The technologies that make these group tasks possible are getting easier and more accessible all the time. The wiki format works great for some projects.  DocumentCloud is a tremendous platform.   Google Docs are providing a lot of power for collective investigations, as we’ve discovered several times on the Guardian’s Datablog. And, of course, crowdmapping can be done with little technical intervention using Ushahidi and n0tice.

Of course, you can’t discount the power of the social networks as distribution platforms and amplifiers for group-based investigations.  Creating the space for swarming activity is one thing, but getting the word out is a role that Facebook and Twitter are very good at playing.  It’s a perfect marriage, in many ways.

An army of helpers may be accessible in other ways, too.

Amanda Michel who famously drove the Off The Bus campaign at HuffPo (more on that below) produced a guide to “Using Amazon’s Mechanical Turk for Data Projects” while at ProPublica where she describes how they hired workers to complete short, simple tasks.

But I imagine that the next wave of activity will arise as some of the human patterns of group tasks inspire more sustainable technology platforms.  As Martin Kotynek and ‘PlagDoc’ acknowledge in their wonderful report “Swarm of thoughts” there’s a need for some sort of centralized research platform so this kind of activity is easier to trigger and run with.

Perhaps it’s a matter of identifying a few very specific collective research concepts that work and fueling ongoing community activity around those ideas.  Citizen journalism, for example, is an obvious activity where communities are forming.

CNN’s iReport has a ready-built citizen journalist network incentivized by exposure on cnn.com, and the n0tice platform can enable citizen-powered crowdmapping activity for a range of different projects and get exposure and distribution across different platforms.  Both are capable of serving an ongoing role as useful every-day citizen journalism services that can crank up the volume on a particular issue when the appropriate moment arises.

Platforms can create some ongoing momentum, but so can issues.

Off The Bus was an 18-month HuffPo initiative where readers and staff covered the US elections collaboratively from their own communities. The project had the additional benefit of generating insights that turned into larger editorial investigations such as the Superdelegate Investigation, a report on the Evangelical Vote and the Political Campaign HQ crowdmapping project.  Ryan Tate’s book The 20% Doctrine goes into some detail about Off The Bus, how it developed, and how Amanda managed it all.

I suspect that a whole class of swarming intelligence projects is starting to bubble up that may only appear when the human story, the technology, and the amplifier join up and create a perfect storm.

In the end, it comes down to projects that resonate with people on a personal level.

Though Jim Gray was never found, the thinking about how to conduct the search amongst the leaders of the crowd at the time could not have been more cogent.  The instructions for participants were inspiring, detailing a simple task and the result of completing it:

You will be presented with 5 images.
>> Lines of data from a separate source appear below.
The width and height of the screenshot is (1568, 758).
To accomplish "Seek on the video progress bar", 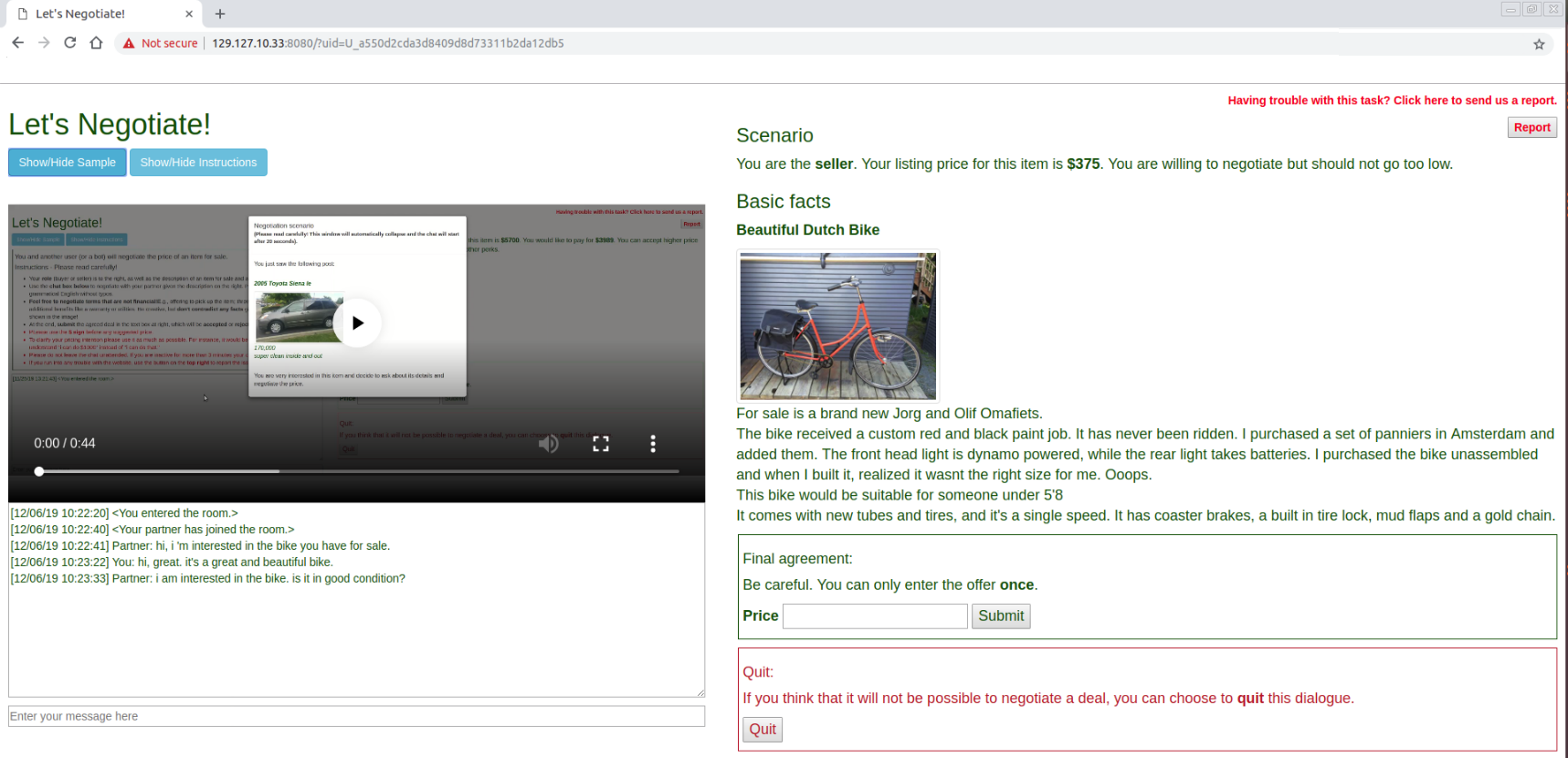I will click(x=356, y=471).
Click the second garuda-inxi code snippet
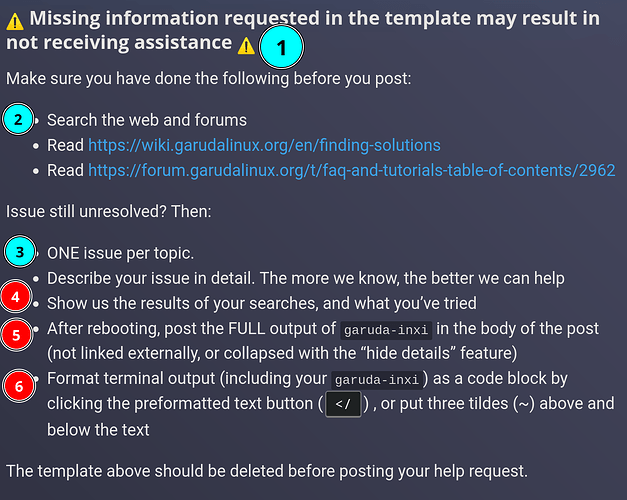This screenshot has width=627, height=500. click(377, 380)
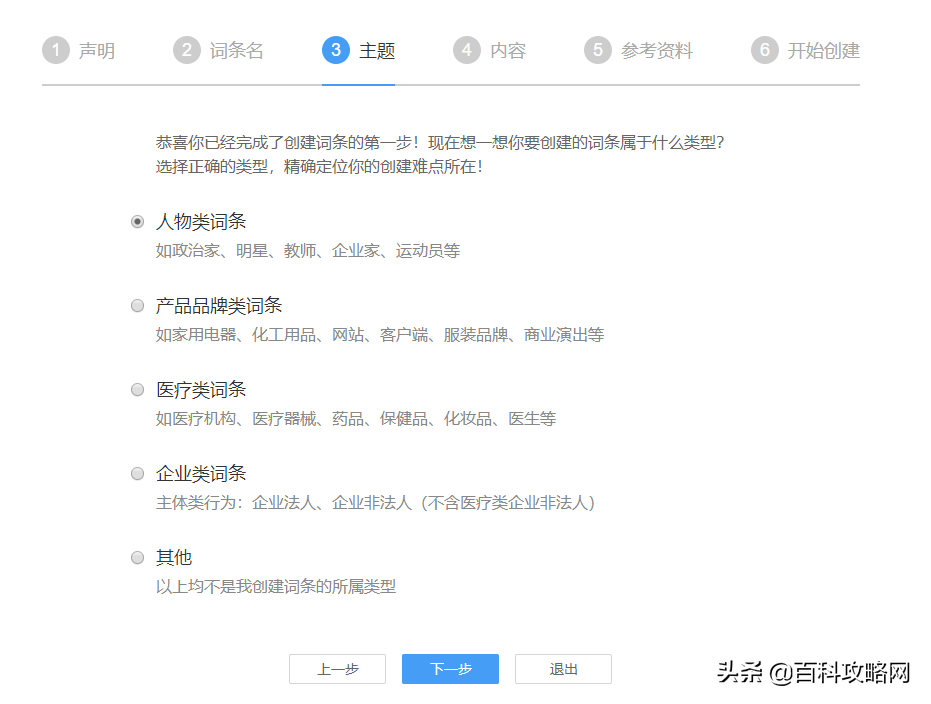Click the step 6 number circle

coord(765,50)
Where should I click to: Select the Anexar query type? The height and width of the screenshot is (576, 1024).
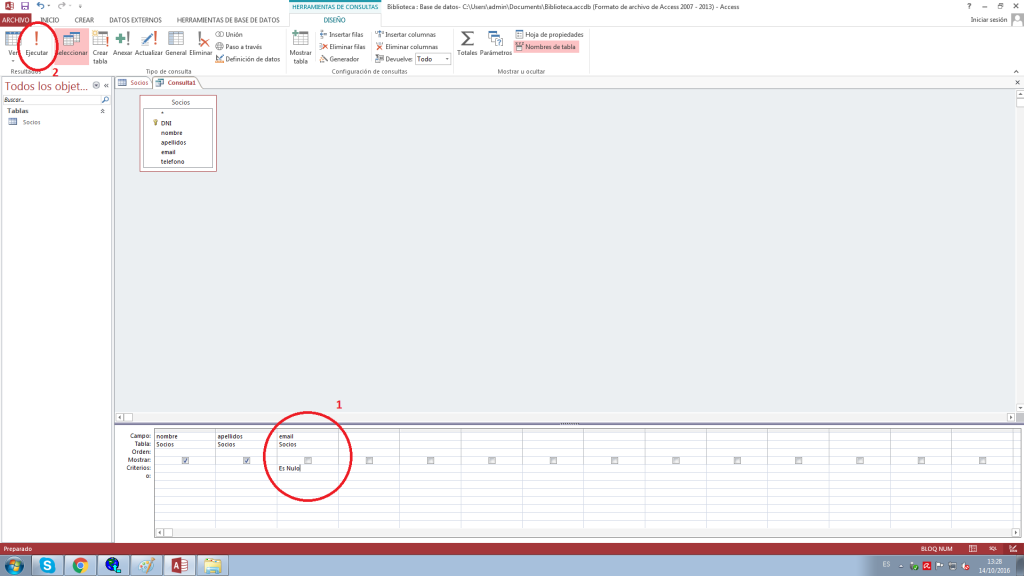tap(123, 44)
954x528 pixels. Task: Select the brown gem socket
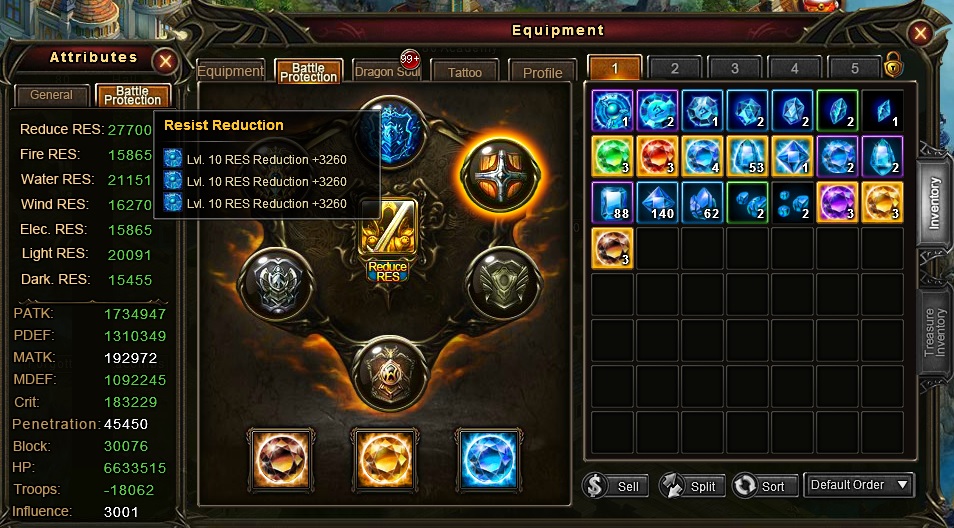pos(280,460)
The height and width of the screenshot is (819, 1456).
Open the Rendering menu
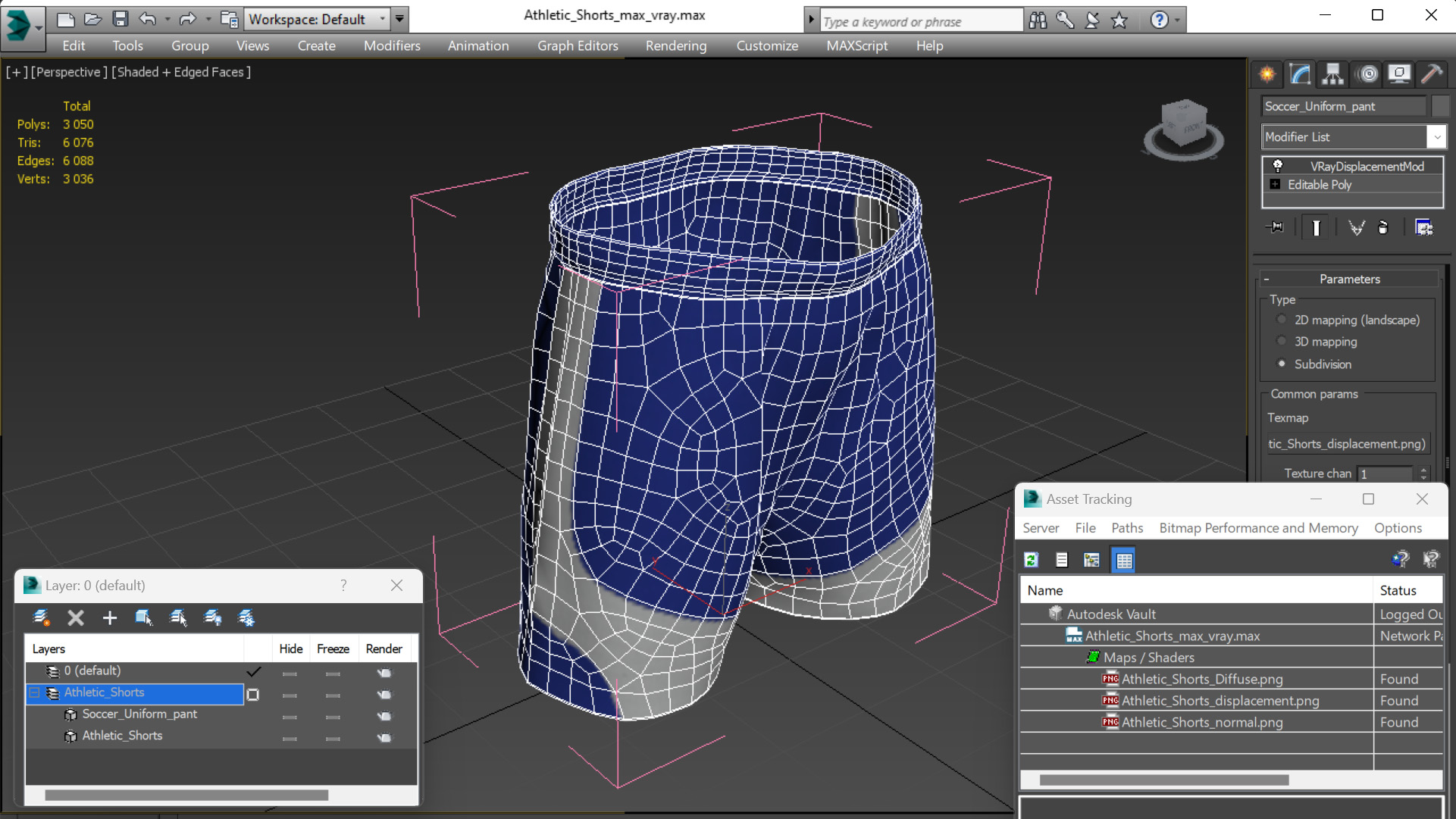[676, 45]
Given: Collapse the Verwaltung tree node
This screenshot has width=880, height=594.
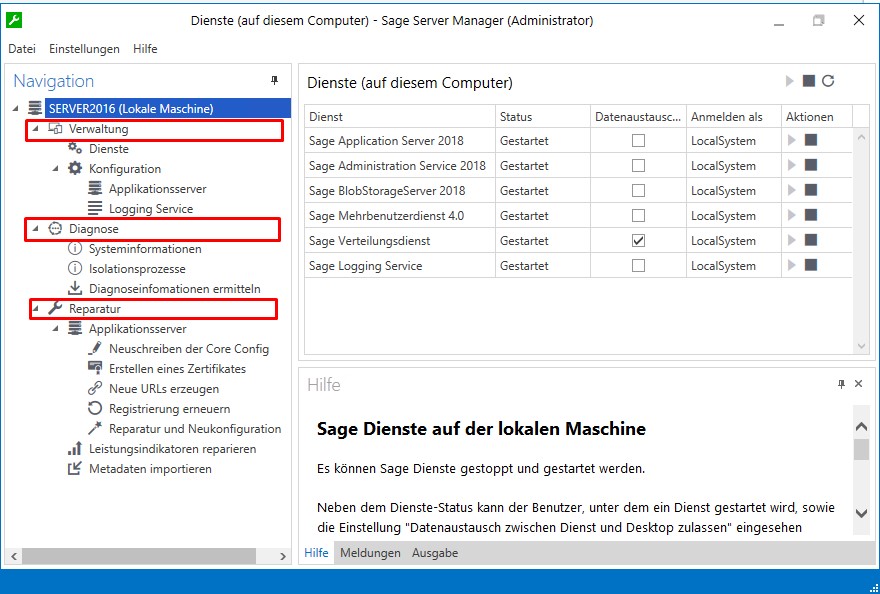Looking at the screenshot, I should coord(36,129).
The task is to indicate any satellite images which contain any foreign objects in the water that may resemble Jim’s sailboat or parts of a boat. Jim’s sailboat will show up as a regular object with sharp edges, white or nearly white, about 10 pixels long and 4 pixels wide in the image. If in doubt, be conservative and mark the image. Marked images will be sent to a team of specialists who will determine if they contain information on the whereabouts of Jim Gray. Friends and family of Jim Gray would like to thank you for helping them with this cause.

It’s conceivable that the most important thing social media has accomplished over the last 3-5 years is that it has unlocked the natural desire people have to impact what’s happening in the world in a way they may not have felt empowered to do for decades.

Now it’s simply a matter of joining up the technologies in ways that enable those ideas to come to life.


 

A List of Collective Investigations

Below are some of the projects mentioned above and several others that have been sent to me.  I’ve included a few things that aren’t journalism investigations that are worth a closer look simply because they can be instructive.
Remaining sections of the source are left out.